Moving backwards, by Josep Maria Ruiz Simon | Entertainment | The USA Print

The change of era, by Josep Maria Ruiz Simon



The road map towards a post-liberal future that Patrick Deneen proposes in Regime Change It goes through a return to a pre-liberal past. Going backwards can seem complicated. But, as in previous publications, in this imminently published book, of which a review has already appeared, the national-conservative philosopher identifies “Aristo-populism” as the method that would allow him to achieve it. It is not a new strategy. To find a relatively close referent, it was also that of the Falange. In fact, since the French Revolution, aristocratic populism has been one of the most common resources of the reactionary right. In a Twitter thread, Deneen explains that his new book promotes an update of the mixed constitution discourse of classical political philosophy. Viewed from this perspective, the horizon of aristopopulism evokes the re-establishment of an aristocracy within representative democracy according to some interpretations of the origins of the US. But Deneen’s aristocratic populism goes further because, in addition to rejecting the conception liberal of civil liberties, defends a rethinking of the relationship between the elites and the demos that is contemplated in the idyllic image that the Ancien Regime he propagated himself to legitimize himself.

Aristopopulism seeks to reestablish an aristocracy within democracy

As Laclau recounted, populism traces a horizontal line that divides the political territory into two antagonistic camps, that of they and the one of us , and allows the construction of a people opposable to the elites. Deneen’s aristopopulism adds a vertical line to this design and allows one to imagine a grill with two columns and two rows.

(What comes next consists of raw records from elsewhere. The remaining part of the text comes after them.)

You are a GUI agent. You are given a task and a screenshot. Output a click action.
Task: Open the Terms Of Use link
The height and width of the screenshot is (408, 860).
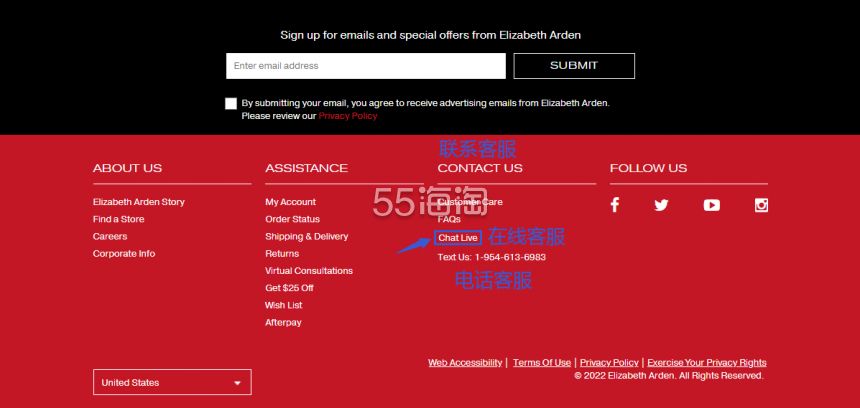pos(542,362)
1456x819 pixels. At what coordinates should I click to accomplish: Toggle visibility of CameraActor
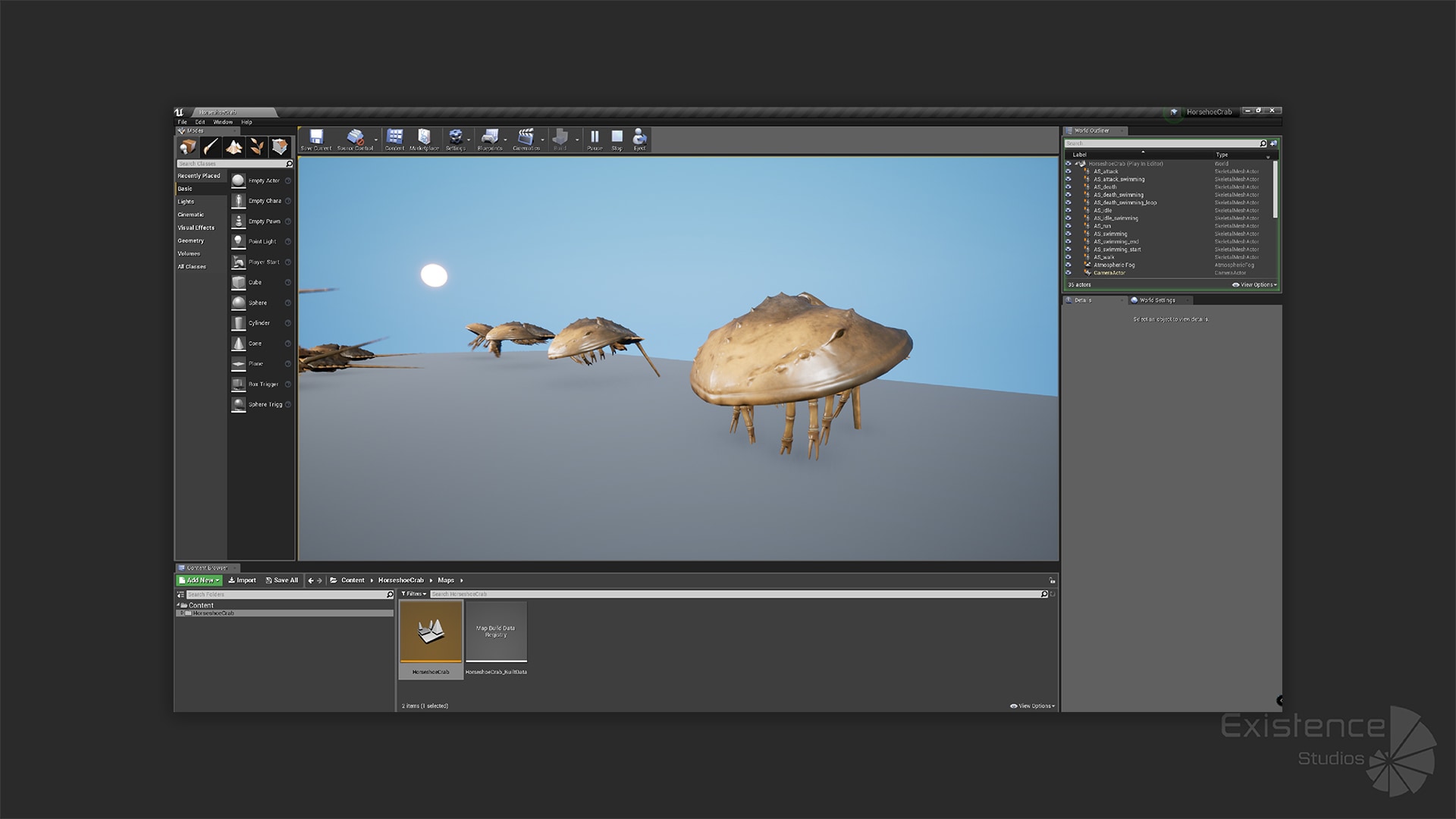pos(1068,273)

In the first column is the degenerate regime that should be left behind; in the second, the virtuous regime towards which it would be necessary to go. And the first row opposes an aristocratic elite to the current oligarchic elite, and the second, the people of good people to the populace. In this case, starting from the hypothesis that good people are a perennial reality, the strategy of aristopopulism is posed as a persuasion about the need to exchange one elite for another and to abandon liberalism, which would be the cause of the unfortunate state of affairs by favoring the selfishness of the elites and the corruption of the customs of the people. Deneen describes the member of the new elite as “a self-aware aristocrat who understands that his main function and purpose in the social order is to ensure the goods that allow the human development of ordinary people: the family, the community, the good work, a culture that preserves and fosters order and continuity, and support for religious beliefs and institutions. While his aristopopulist strategy is reminiscent of the Falange, such a description of the nobility of the ruling classes shows the family air of his road map with Path of Saint Josemaróa Escrivá de Balaguer.